Feasibility of single-catheter use for the right and LCAs
Procedural success requires both optimal stent profile and guidewire support. Some principles of guide catheter selection are necessary for successful PCI. Backup support and coaxial engagement are two features of catheter properties necessary for every procedure. Ikari showed that the Ikari L catheter has some modifications from the Judkins L catheter that may facilitate procedures:
1. A shorter length between the third and fourth angles
2. Longer length between the second and first angles
3. A first angle to fit the brachiocephalic artery.
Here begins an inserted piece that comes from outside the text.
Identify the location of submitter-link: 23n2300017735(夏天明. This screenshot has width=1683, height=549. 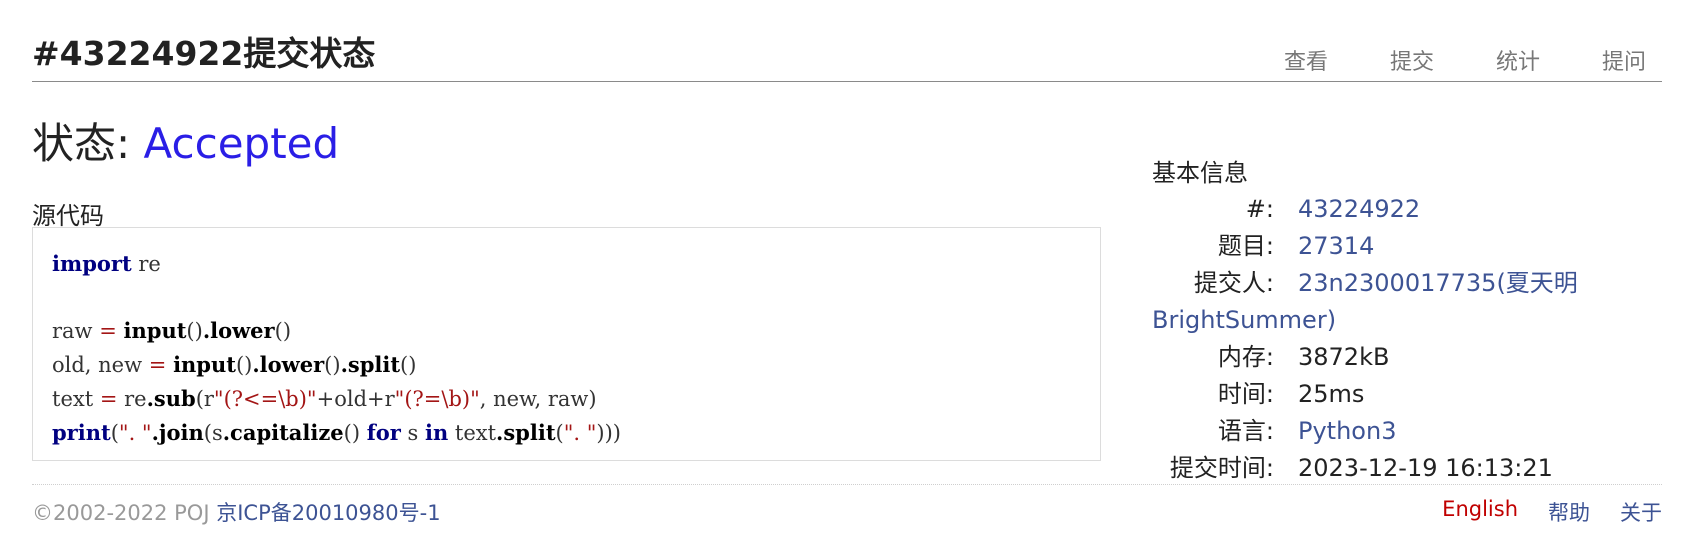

As shown in Fig. 5, these properties improve backup support for the LCA. When used in the RCA, it may be used in a passive way as with the Judkins R. catheter. However, when more force is necessary, the contralateral aortic wall will increase backup support not provided by any other catheters as shown during in vitro studies16.
Benefits of single-catheter use for right and LCAs
Operator dexterity and learning curve have some influence on rates of procedural success, radial spasm, artery dissection, procedural time, and contrast use. However, single-catheter use shows some benefits over the selection of two or more catheters.
For STEMI patients, transradial access has fewer bleeding complications.
Both the total and procedural times are minimized, thus eliminating the catheter exchange time. Therefore, door-to-balloon time is shortened. Fluoroscopy time is reduced because the tip of the catheter always remains over the valvular plane and only clockwise rotation is needed to place the catheter in the coronary ostium.
Radial artery spasm is diminished because the arterial path is minimally manipulated.
Bleeding is low because the system is always closed and no catheter exchange is needed. Finally, after the procedure, it has the benefits of radial access.